> _Excerpted passage_
Closed MangoIV closed 1 year ago
Why not ($) = id
?
I thought it would be nicer not to rely on the properties of id
, e.g. if we wanted to change ($)
to be multiplicity polymorphic, we would first have to change id
to be. Also, same number of chars, so, we neither win nor lose anything.
Why not
($) = id
?
I remember discussion why we don't have ($) :: a -> a; ($) = \x -> x
. That would solve plenty of problems (e.g. it becomes multiplicity polymorphic as well, i.e. maps ordinary functions to ordinary functions and linear functions to linear functions). https://github.com/ghc-proposals/ghc-proposals/pull/274#issuecomment-529894345 - And I actually don't buy an argument that having ($)
with "restricted" type helps type-inference/errors that much.
And I actually don't buy an argument that having ($) with "restricted" type helps type-inference/errors that much.
it might be worth considering that there might be beginners who do not immediately understand how ($) :: a -> a
can be specialized to the current type of ($)
. Given that the implementer of the current ($)
neither seemed to have realized this, that doesn't seem to be completely absurd.
it might be worth considering that there might be beginners who do not immediately understand how ($) :: a -> a can be specialized to the current type of
Beginner argument can be used to argue against you as well: ($)
type should stay at (be reverted to) forall (a b :: Type). (a -> b) -> (a -> b)
type. If you need fancier representation, multiplicity, etc generalization, define your own.

> _Work instructions_
In the thread on defining ($), why did the author choose not to write ($) = id? Answer in one to three sentences.

> _Recorded data_
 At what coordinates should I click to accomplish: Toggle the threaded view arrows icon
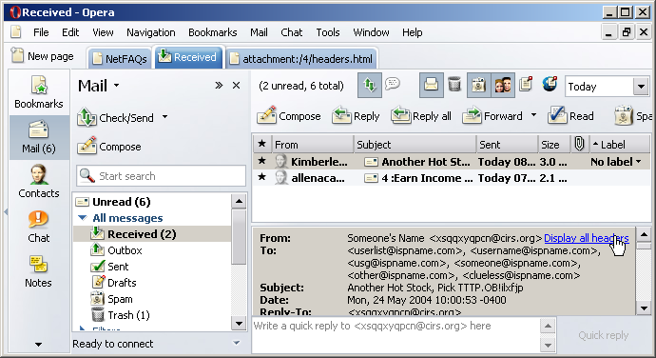coord(370,85)
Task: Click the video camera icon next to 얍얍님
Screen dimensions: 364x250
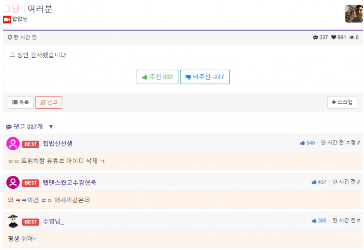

> _Answer to this task_
The author preferred not to rely on the properties of id. If ($) were later made multiplicity polymorphic, id would first have to be changed as well. Both definitions also use the same number of characters, so nothing is won or lost by avoiding id.